Exercise text:
::::::::::

Numerous representatives from different state institutions and international organizations attended the conference. Under the coordination of Gerhard Mangott (University of Innsbruck and Austrian Institute for International Affairs) and Daniel Hamilton (School of Advanced International Studies, Johns Hopkins University Washington), a solid team of renowned speakers gave different presentations on the subjects mentioned above. Among them were Taras Kuzio (George Washington University), Dmitri Trenin (Director of Studies, Carnegie Center Moscow), and Michael Emerson (Senior Research Fellow, Centre for European Policy Studies).
Taras Kuzio suggested that the EU should 'show the Ukraine an open door' to support reform-oriented tendencies. The implementation of a far-reaching reform process needs an incentive from outside, as is known from experience with the Eastern European countries and Turkey. Dmitiri Trenin pointed out that Russia in principle acknowledges the independence of Ukraine, but wouldn't approve an entry of the country to NATO. In this case a conflict between the supporters and the opponents within the Ukraine – the latter supported by leading Russian politicians – would be inevitable.

::::::::::

Task description: Name every person mentioned in the conference report.

::::::::::

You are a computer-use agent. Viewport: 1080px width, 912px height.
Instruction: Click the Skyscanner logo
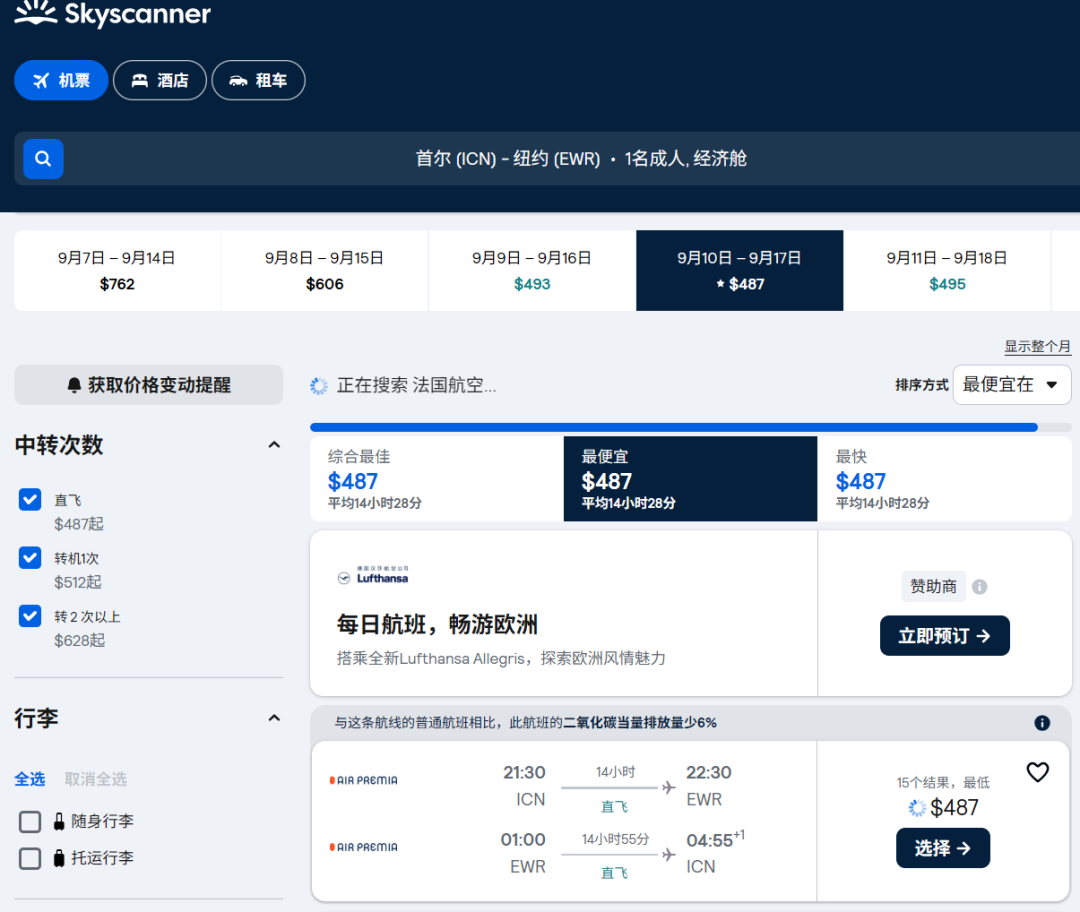113,15
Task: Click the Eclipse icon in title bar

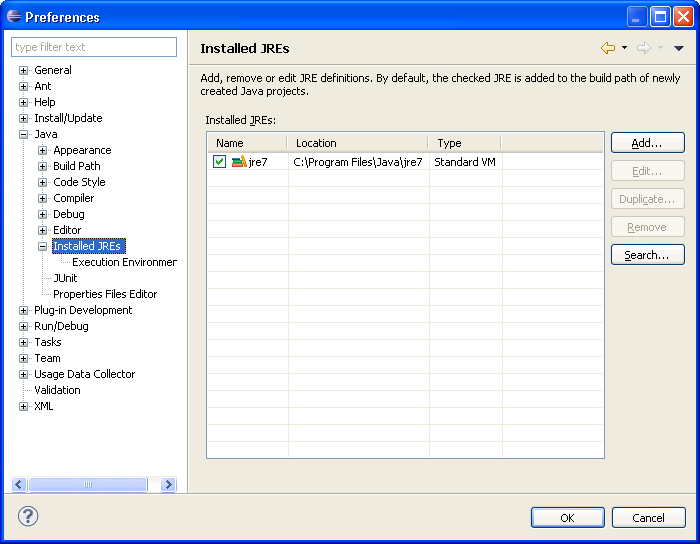Action: [x=13, y=17]
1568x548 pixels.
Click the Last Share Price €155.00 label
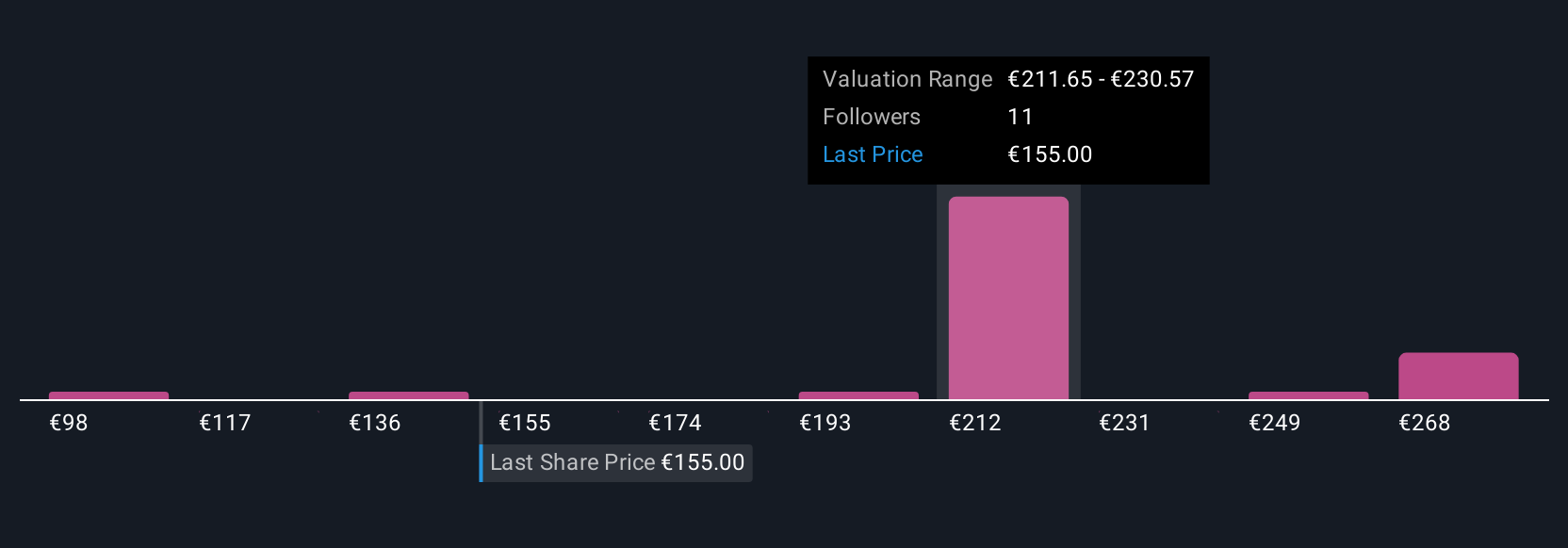click(x=616, y=463)
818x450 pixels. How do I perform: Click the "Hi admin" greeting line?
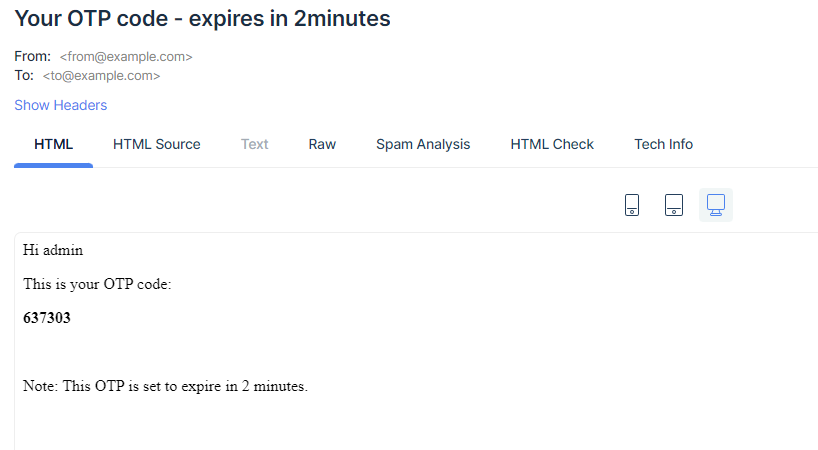click(x=53, y=250)
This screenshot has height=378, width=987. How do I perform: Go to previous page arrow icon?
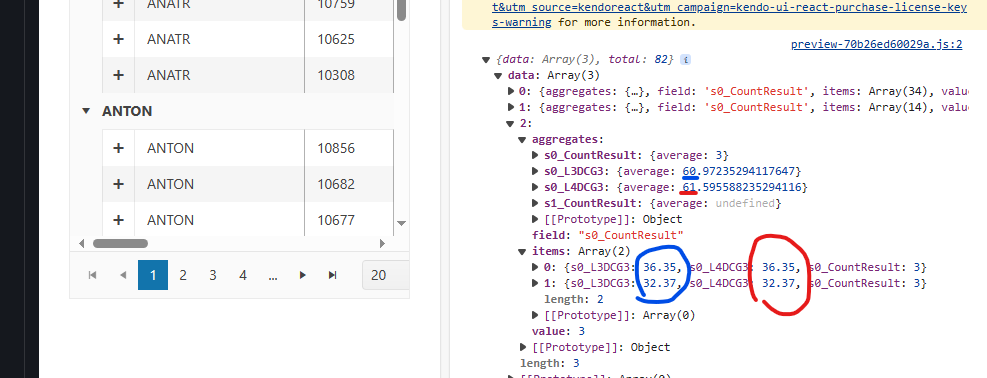point(123,275)
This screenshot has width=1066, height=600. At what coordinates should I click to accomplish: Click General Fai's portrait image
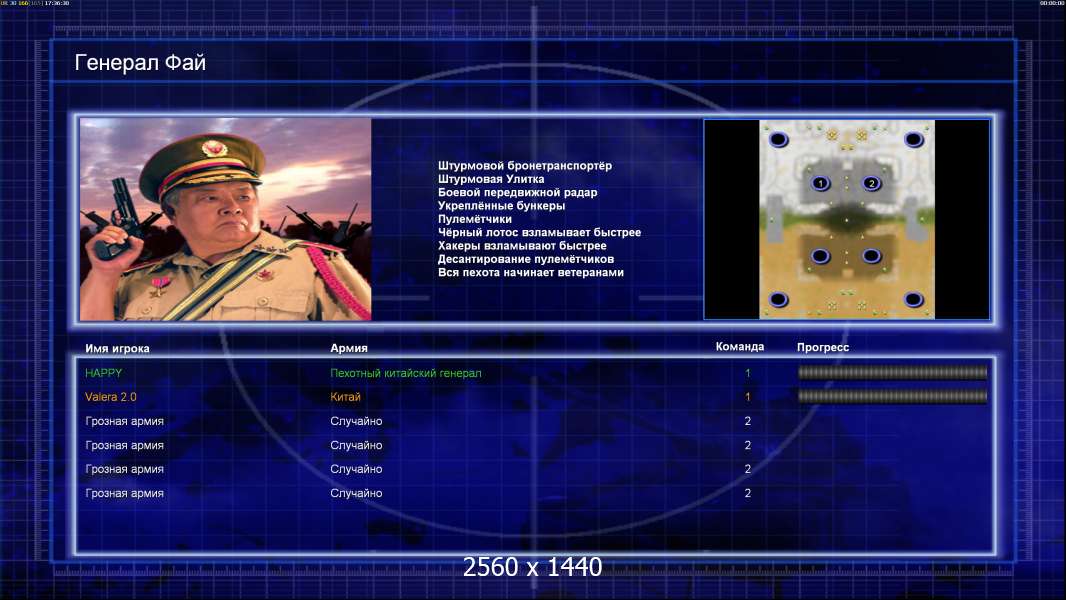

::::::::::

Result for this exercise:
Gerhard Mangott
Daniel Hamilton
Taras Kuzio
Dmitri Trenin
Michael Emerson